Spatial complexity; spatial legibility; spatial coherence; spatial fluidity; spatial transparency; compositional balance; material clarity;


Writing about space, that intangible, ambiguous, amorphous air that fills crevices, flows around blocks, hangs heavy or dances freely through line, arch, mass... is hard.

This semester, despite my initial notions about program, has been (and will likely continue to be) about purity of space.
Although it's not what I expected, I can't really think of any more perfect ending to my studies at IIT. My studio is horribly time consuming, completely subjective, dependent on a keen eye, obsessive about the concept of materiality, and as vague as Visual Training.
It has reignited my respect and passion for composed space; the quietness and subtle balance of Modernist form.
I realize now that pursuing a narrative-based, research-based, environmental-based, or digital design-based studio would have been utterly inappropriate for my final semester. It means too much for me to come to terms with my education, my beliefs, and my interests after 5 years of exploration and uncertainty.

But because writing about space is hard, I'm going to try to do it every day. New Goal: reflect daily.

This weekend was Camras weekend: tons of prospective students flooded the campus to sit for interviews and tour the school. As Crown Scholar, it is my duty to go around with the prospective architecture scholars for an evening of Chicago architecture and dinner. I enjoy it every year, but this Thursday was especially good for me. When talking with people about their burgeoning interest in architecture or why they might want to attend IIT, I am inevitably reminded of my Crown interview weekend and how I felt the first time I walked into Crown Hall. All I remember thinking was "I could be so happy working here." The openness, lofty ceilings, yet strange intimacy in each section; the views, the sense of shelter contrasting the sense of freedom.
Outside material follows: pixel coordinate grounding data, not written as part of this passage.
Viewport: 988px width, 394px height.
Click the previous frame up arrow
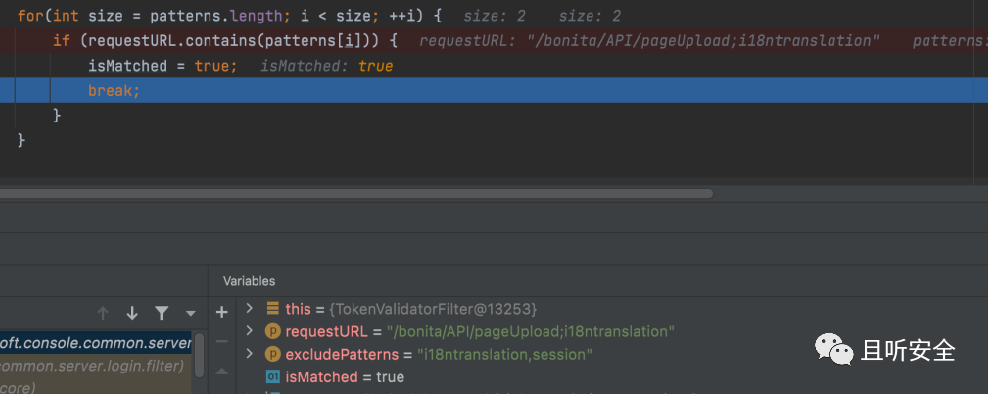tap(103, 313)
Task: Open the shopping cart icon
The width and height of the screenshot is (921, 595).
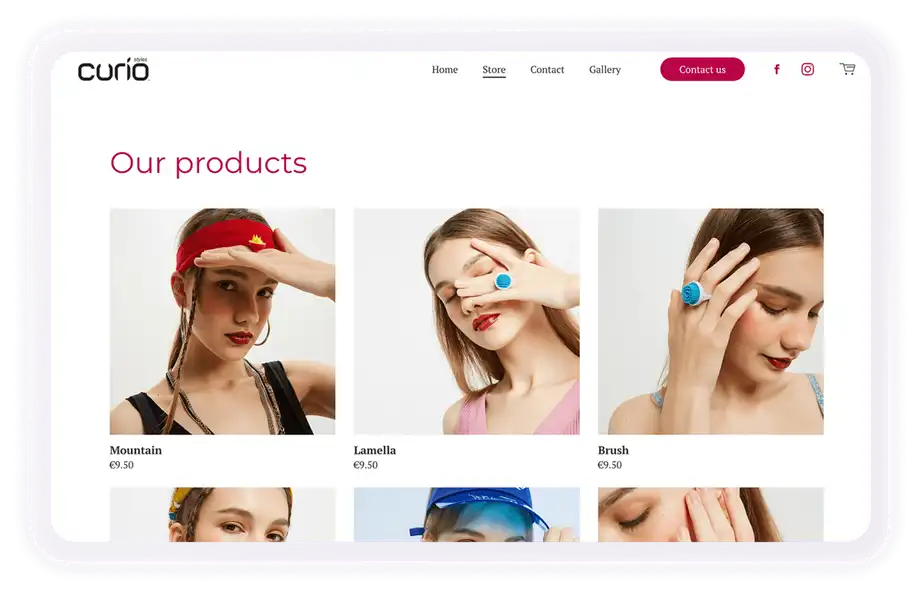Action: pos(847,69)
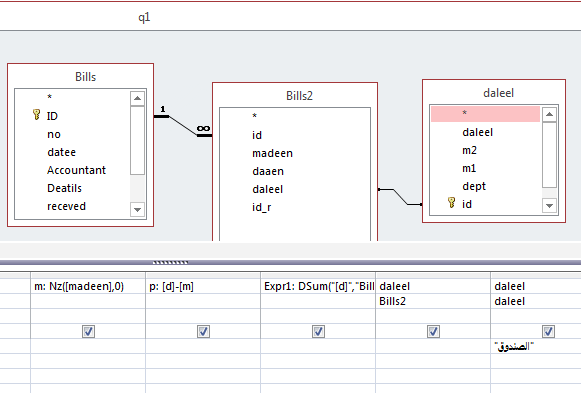
Task: Click the Bills table vertical scrollbar thumb
Action: pos(137,140)
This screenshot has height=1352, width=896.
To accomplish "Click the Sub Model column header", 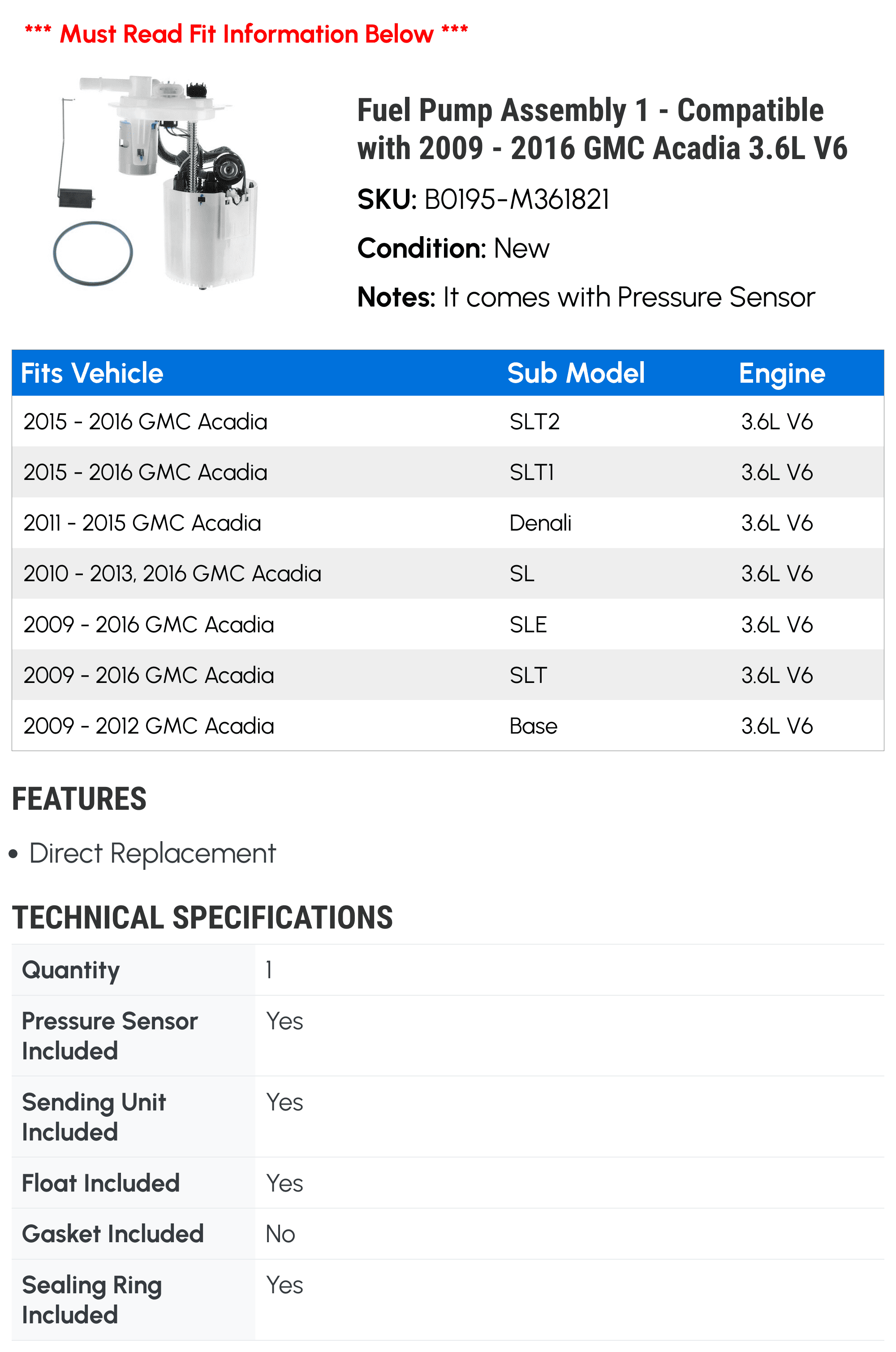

It felt like a space of big ideas and collaboration.
And it's only now, after reading Colin Rowe's Transparency: Literal and Phenomenal (PDF), that I understand, architecturally, where that feeling comes from. The intimacy comes from the division of space through materiality shifts; the openness from the open ceiling and upper clear windows; the shelter from the hanging ceiling and semi-opaque walls; the space for ideas and dreaming by the height and connection between studios.
At least in Modernism, though I think in almost any great space, it is the clarity of phenomenal transparency that makes it. Even the architects who we normally consider anti-Modernist, avant-garde, or otherwise non-Miesian employ this tactic... consciously or not.
It is, in the most visually obvious sense, the continuation of datum lines.


I also feel the need to clarify. I do not mean to suggest that Modernist composition is the only good architecture. I am still fascinated by ornamentation, concept, augmented reality, and self-sustaining environments. However, clarity of composition has been somewhat abandoned in recent practice in favor of these others; pure space exists without influence of programmatic juxtaposition, environmental context, or fancy additions. It is both Utopian, achievable, and utterly real.